Directions for this task:
All lines in the records below from the line with "Given: Open the three-dot more options menu" through the line with "The image size is (1024, 595)." are to be given again exactly, both ends included; the pictures are to be left out.

Records:

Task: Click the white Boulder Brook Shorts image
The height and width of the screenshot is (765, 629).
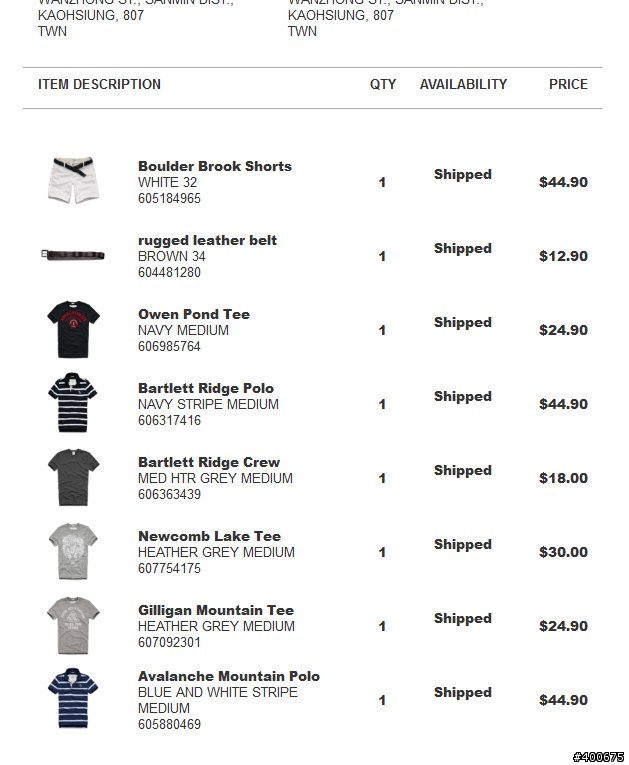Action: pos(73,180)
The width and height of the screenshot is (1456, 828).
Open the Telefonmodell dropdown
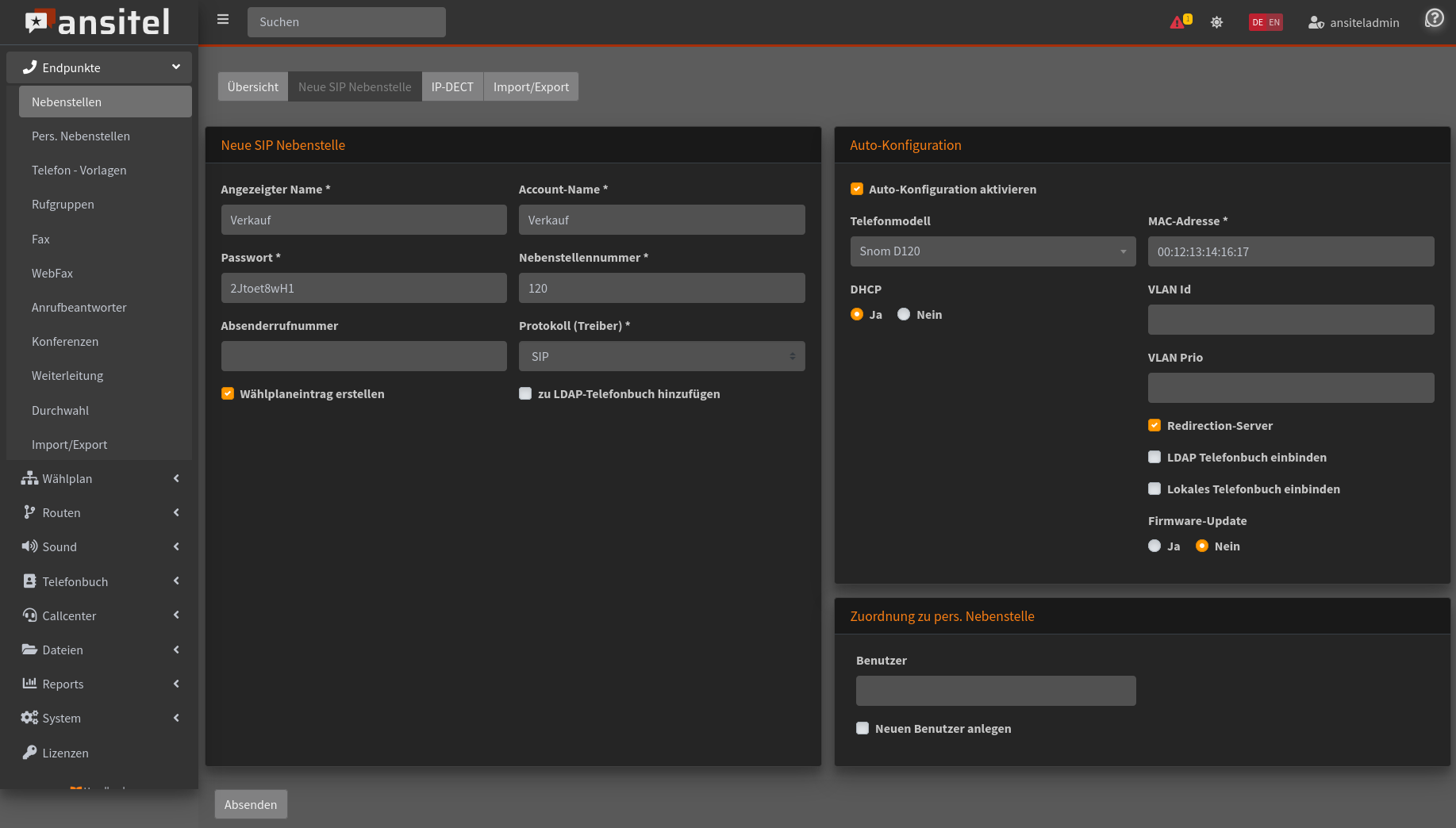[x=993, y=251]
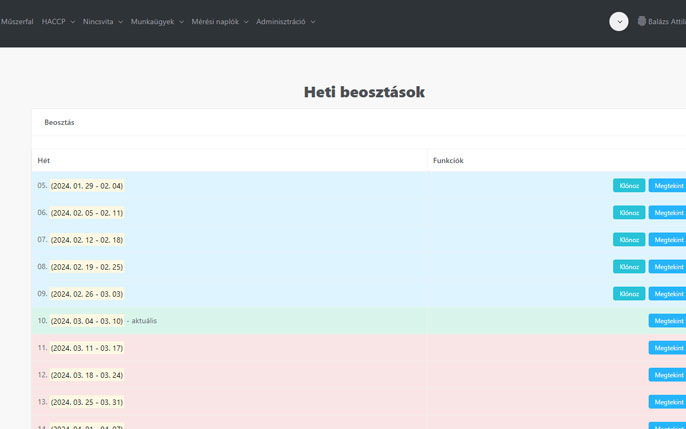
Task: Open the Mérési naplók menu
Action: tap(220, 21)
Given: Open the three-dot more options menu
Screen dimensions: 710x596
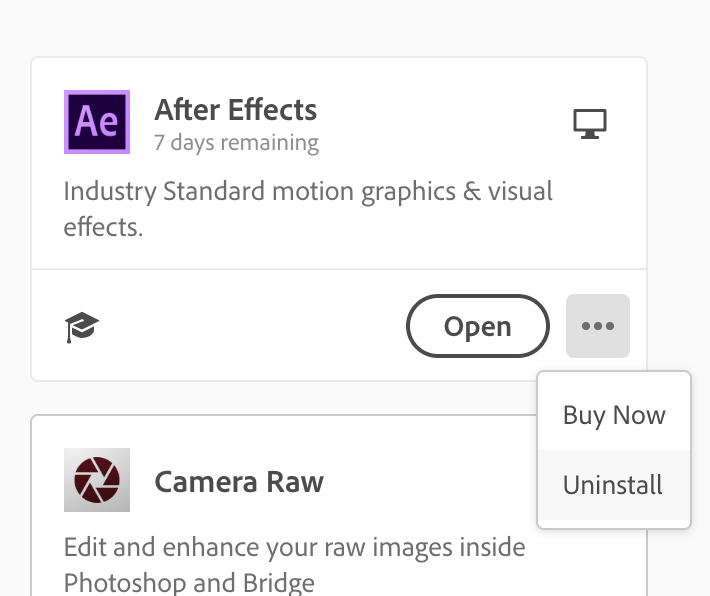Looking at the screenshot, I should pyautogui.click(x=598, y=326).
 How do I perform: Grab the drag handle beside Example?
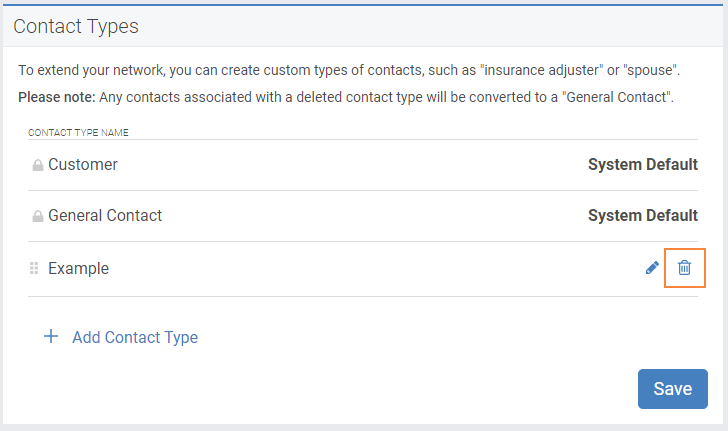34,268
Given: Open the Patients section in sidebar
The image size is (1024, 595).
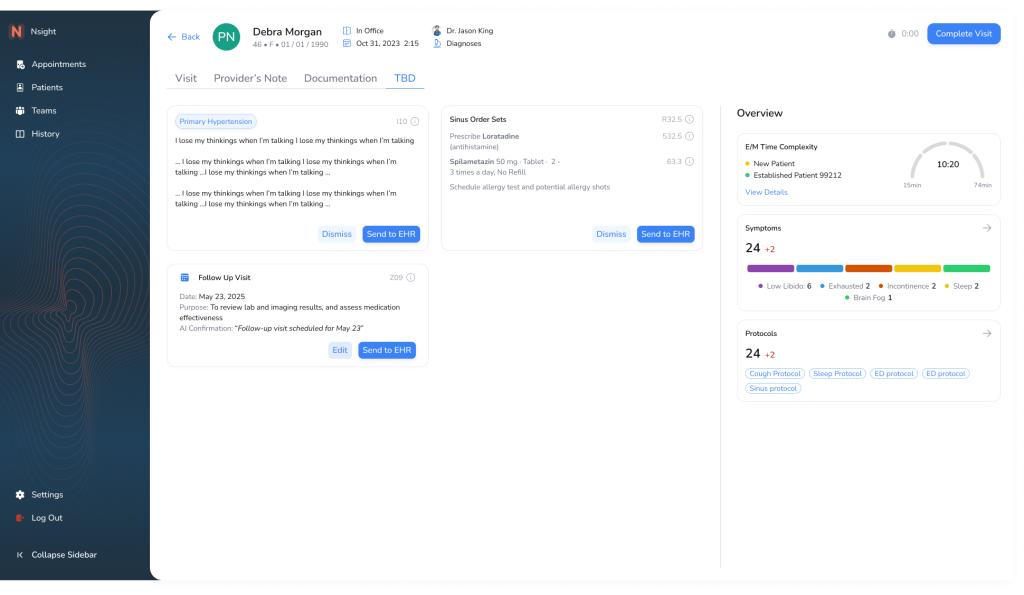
...
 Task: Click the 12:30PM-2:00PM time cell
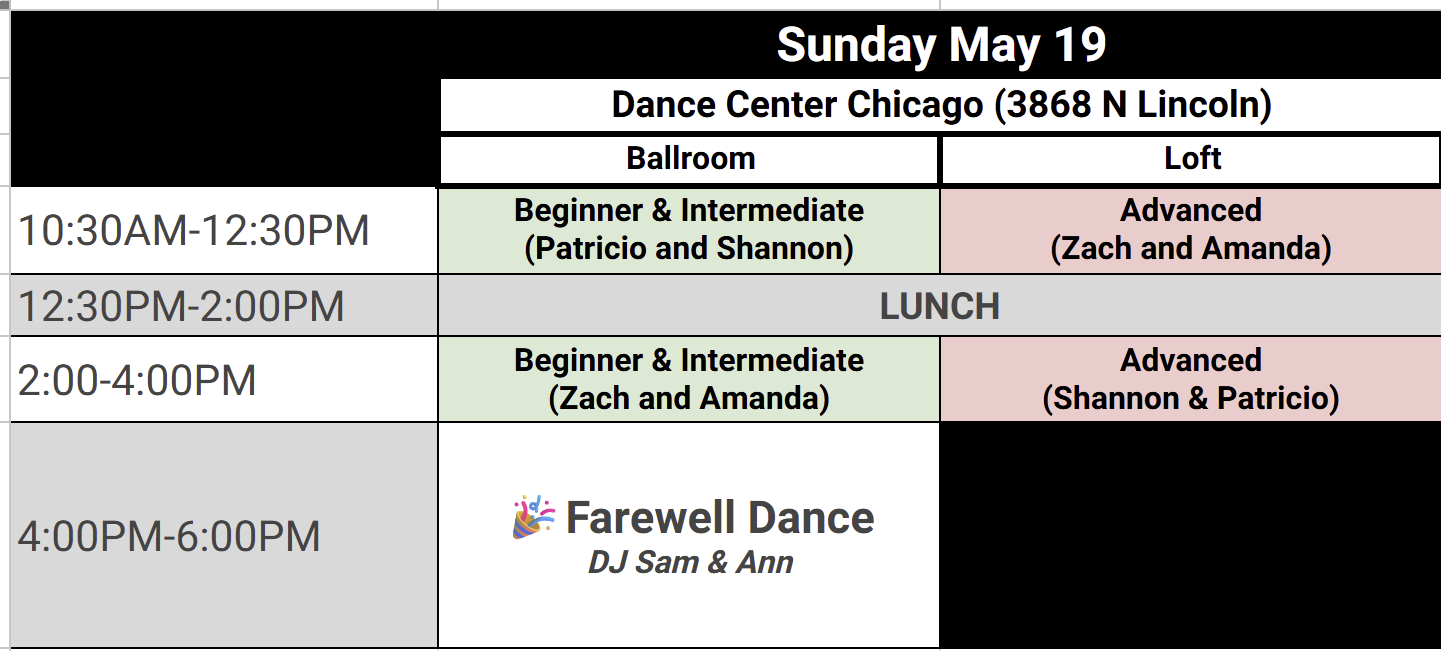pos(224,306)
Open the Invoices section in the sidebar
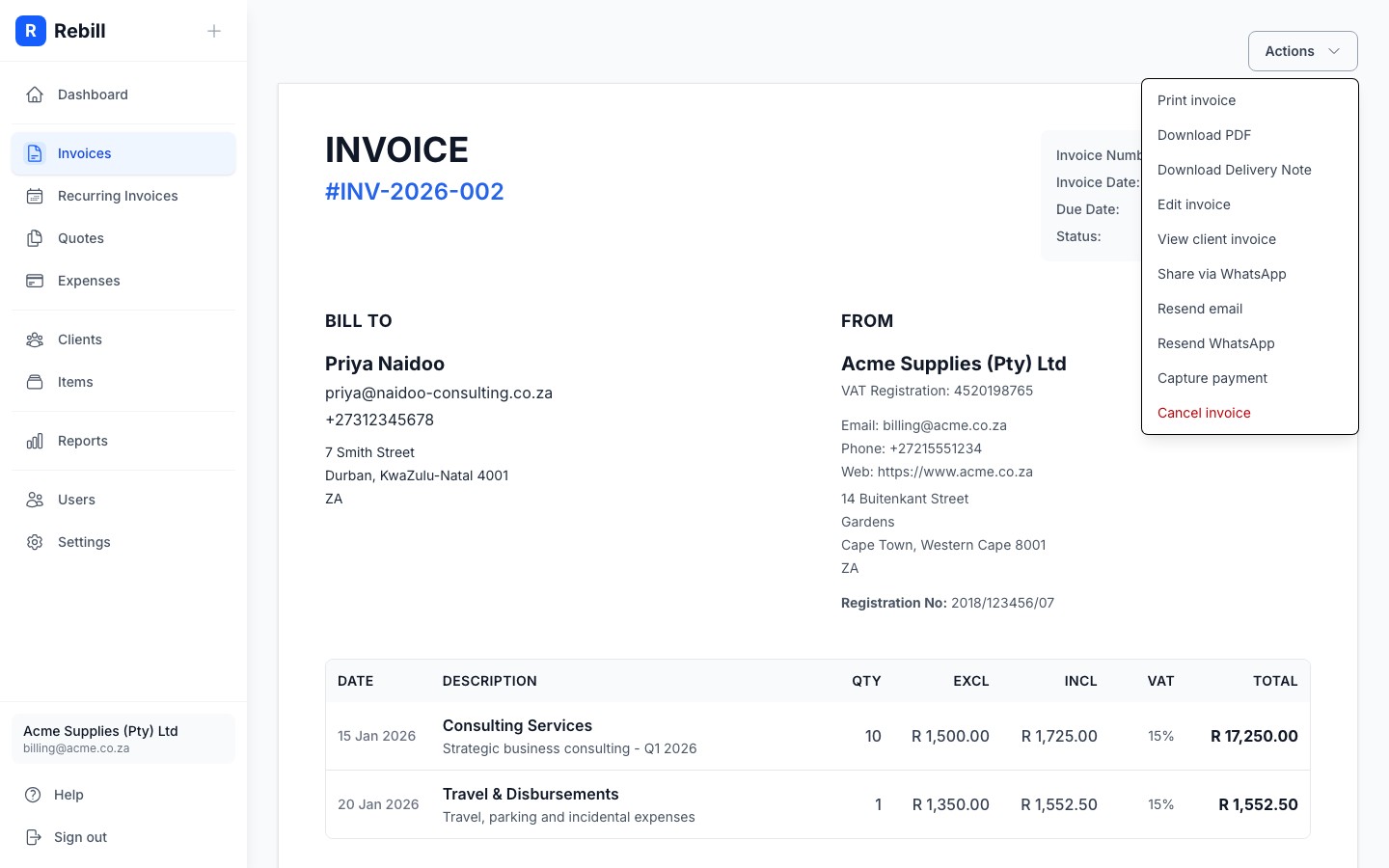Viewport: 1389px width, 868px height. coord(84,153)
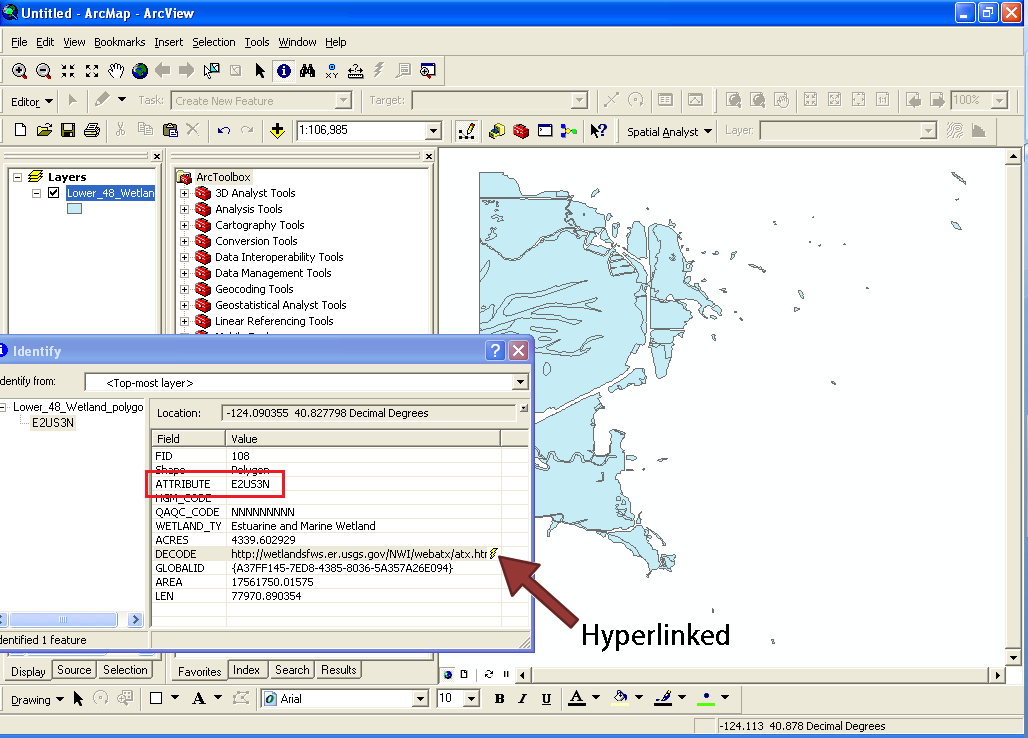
---
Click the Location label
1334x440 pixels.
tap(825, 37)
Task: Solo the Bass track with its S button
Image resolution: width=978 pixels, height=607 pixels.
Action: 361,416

Output for this task:
Given: Open the three-dot more options menu
Screen dimensions: 710x596
Looking at the screenshot, I should pyautogui.click(x=598, y=326).
 How do I perform: Grab the drag handle beside Example?
34,268
Given: Open the Patients section in sidebar
The image size is (1024, 595).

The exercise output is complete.